Recipe Type: Side Dish
Cuisine: American
Author: Kimberly Lord Stewart
Serves: 2 (can be easily doubled)
This recipe takes a cue from the British, who love mushrooms and tomatoes for breakfast.
  • 1 ripe avocado
  • ½ lemon, juiced
  • Salt and pepper
  • 2 thick slices whole-grain bread, toasted
  • 2 tablespoons butter
  • 10 white button mushrooms, cut in quarters
  • 12 cherry tomatoes, halved
  • 2 teaspoons fresh tarragon, finely chopped
  • 4 cage-free eggs
  1. Smash avocado in a bowl, add lemon juice, and season with salt and pepper. Spread avocado butter on toast slices. Place on serving plates.

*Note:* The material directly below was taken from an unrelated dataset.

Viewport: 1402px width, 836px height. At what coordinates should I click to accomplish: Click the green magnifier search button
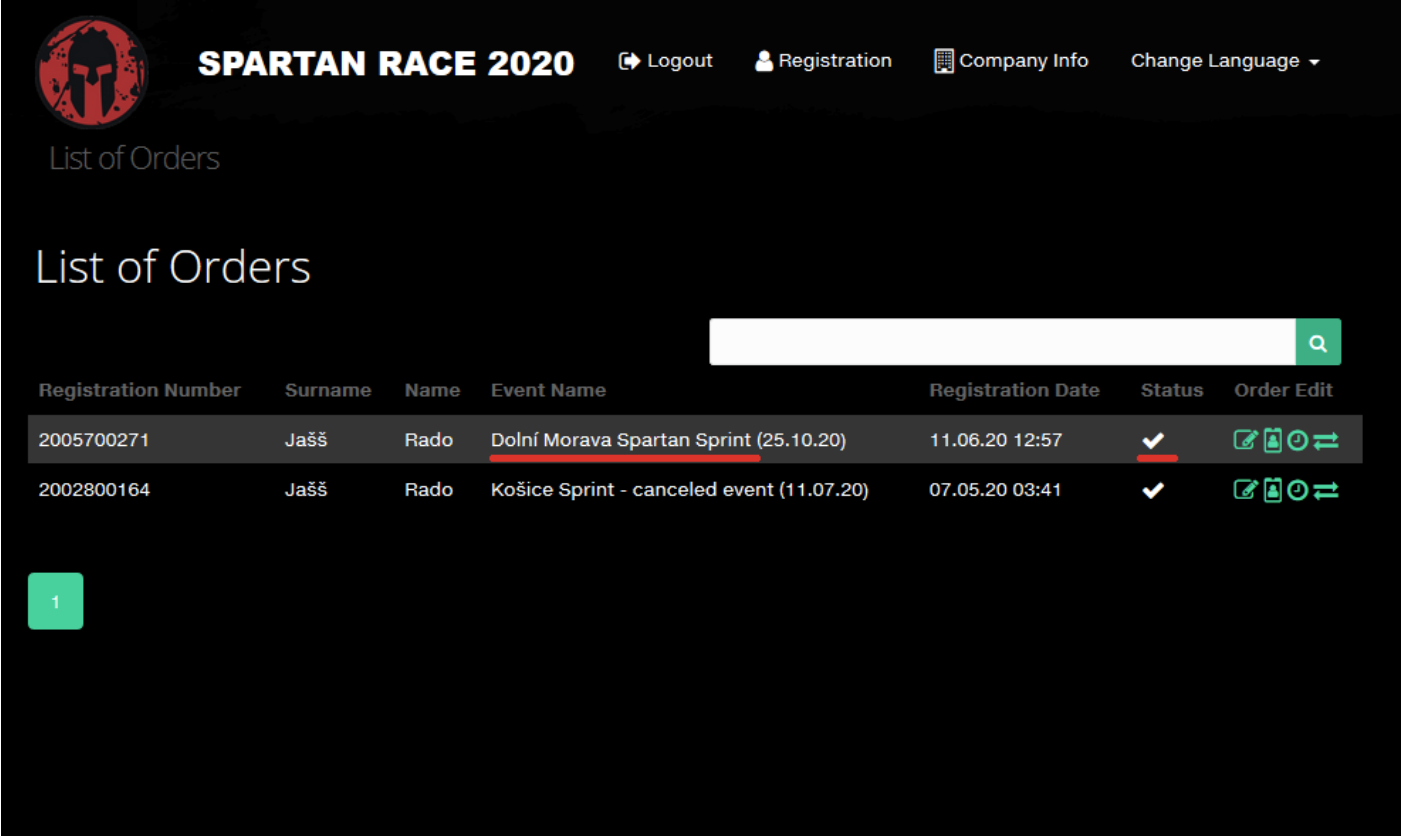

  2. Melt butter in a nonstick skillet over medium-high heat. Add mushroom quarters and sauté 8–10 minutes, until lightly browned. Add tomato halves and tarragon; cook until heated, about 5 minutes. Season with salt and pepper.
  3. Poach eggs: Fill a skillet half full with water; bring to a gentle boil. Break each egg one at a time in a small dish and carefully tip into skillet. Simmer uncovered for 3–5 minutes, until whites are completely set. Remove each egg with a slotted spoon.
  4. Spoon mushrooms and tomatoes over the toast. Top with eggs, season with salt and pepper, and serve right away.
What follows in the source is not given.